The discovery of these pits is of great significance, and came in the form of a report of an on-going investigation report, the result of years of work by large team of archaeologists from many universities, and other specialists.

Due to the site’s proximity to Stonehenge – which is just under three miles to the southwest of Durrington Walls, the PR guys clearly thought it a good time to announce the launch at the summer solstice. The Guardian clearly thought so, coming on strong with this catchy title,

Vast neolithic circle of deep shafts found near Stonehenge : prehistoric structure spanning 1.2 miles in diameter is masterpiece of engineering, say archaeologists.”

Is this just journalistic hyperbole, or are we being introduced to new evidence that can truly confer a better understanding of the culture that built Stonehenge? I believe that it can, and this article begins a process of making the importance of this discovery accessible to non-specialists and prehistorians alike.

This project was co-ordinated and directed by professor Vincent Gaffney, Anniversary Chair in Landscape Archaeology at the University of Bradford, and the co-principal investigator of the Stonehenge Hidden Landscape project, an overarching programme which has for some years been surveying thousands of hectares of landscape all across Salisbury Plain.
Professor Gaffney’s  report delivers an excellent outcome, and offers a new approach to evaluating prehistoric cultures. The various equipments employed in the project shout modernity, taking the reader way beyond the pick and spade of traditional digs. To facilitate this discovery involved the futuristically named Winkie vibracorer and the Dando Terrier percussive corer, ground radar and fluxgate radiometers! More Dr Who than Flinders Petrie.

Gaffney announced:

We are starting to see things we could never see through standard archaeology, things we could not imagine”.. and..

=====

ACTIONS TO TAKE:
1. Can you rewrite the paragraph beginning "Professor Gaffney's report delivers" from the passage on the Durrington Walls pits as a short bulleted list that keeps its main facts?
2. Could you carry on the passage on the Durrington Walls pits, starting right after its final line?

RECORDED INFORMATION:

=====

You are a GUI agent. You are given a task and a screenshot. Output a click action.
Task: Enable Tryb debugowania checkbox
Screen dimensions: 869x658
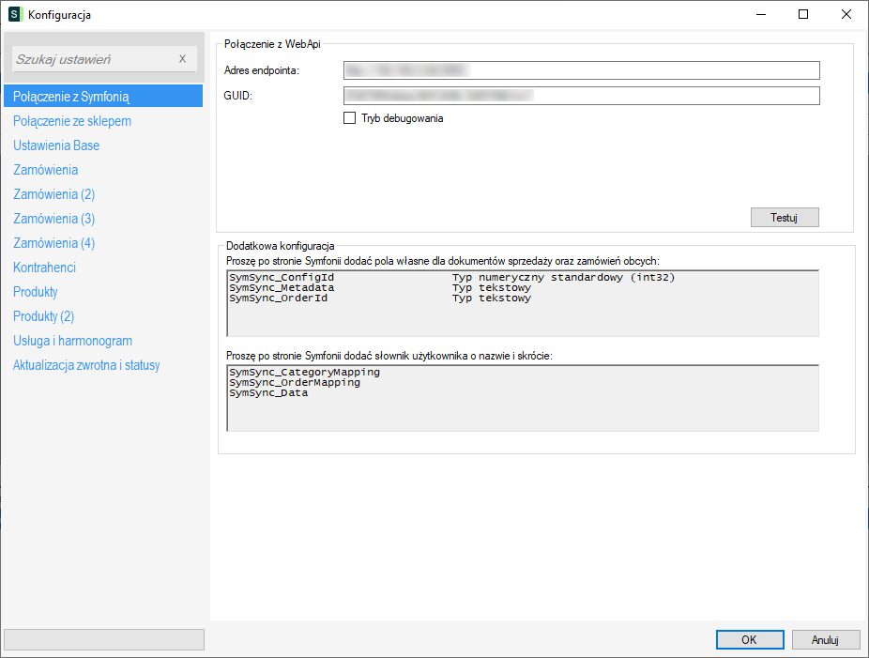(350, 118)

=====

RESPONSES TO THE EXERCISE:
1.
- Professor Gaffney's report delivers an excellent outcome and offers a new approach to evaluating prehistoric cultures.
- The project's equipment is strikingly modern and goes far beyond the pick and spade of traditional digs.
- The discovery relied on the Winkie vibracorer, the Dando Terrier percussive corer, ground radar and fluxgate radiometers.
- The effect is "More Dr Who than Flinders Petrie."

2.
“The size of the shafts and circuit surrounding Durrington Walls is currently unique. It demonstrates the significance of Durrington Walls Henge, the complexity of the monumental structures within the Stonehenge landscape, and the capacity and desire of Neolithic communities to record their cosmological belief systems in ways, and at a scale, that we had never previously anticipated.” and again ..

“Archaeologists are now joining the dots and seeing this massive pattern.

I was also much encouraged by the mention of the phrase “cosmological belief systems” and the announcement that, not before time, “archaeologists are now joining up the dots and seeing this massive pattern.” This was music to my ears, for if pattern there is, then this implies a design, an underlying geometrical process and, with it, preferred unit or units of length. This embraces my area of research. So, encouraged by reading Gaffney’s comments on the discovery, I decided to take a closer peek at this new find of ‘wonderful things‘ so near to Stonehenge. I read the report from top to bottom.

My own research work at ancient sites and within their wider landscapes relies on basic surveying skills, and a working knowledge of astronomy, geometry and metrology. This collection of disciplines – my professional ‘skill-set’ is labelled megalithic science within archaeology. It is the kind of stuff that someone with a background in the number sciences is naturally comfortable with, and unfortunately, these subjects remain unpopular within the training and practice of mainstream archaeologists.

Joining up the Dots

A 10 metre deep hole that is 20 metres wide is not  best described as a dot, but these are huge holes within a huge landscape design. Holes are very under-rated, a ruined site of fallen and missing stones may well only reveal its original design after the cavities or holes that once held stones are included in the site plan. Far from being a lost stone or post, these ‘dots on the landscape’ present a researcher with one outstanding advantage: while stone or post holes can be destroyed their remaining socket holes are almost immoveable, and the blessing here is that such cavities can usually be assumed to be located in their original, intended position, prior to being filled with a megalith or large post. Remanent holes are of great assistance in allowing the original design of a monument to be recovered.

Avebury and Woodhenge are two obvious examples of this phenomenon of site recovery from what were once holes dug to locate wooden posts or stones. When Welsh archaeologist Maude Cunningham first surveyed the Woodhenge site during the late 1920s, it was mainly large concentric rings of holes she uncovered, yet these revealed a first glimpse of this neglected site’s once magnificent past.
Looking at the Woodhenge site today, from ground level (Fig. One), all one sees is a seemingly chaotic pile of concrete markers, each marking where a post hole had once been dug by the builders of Woodhenge.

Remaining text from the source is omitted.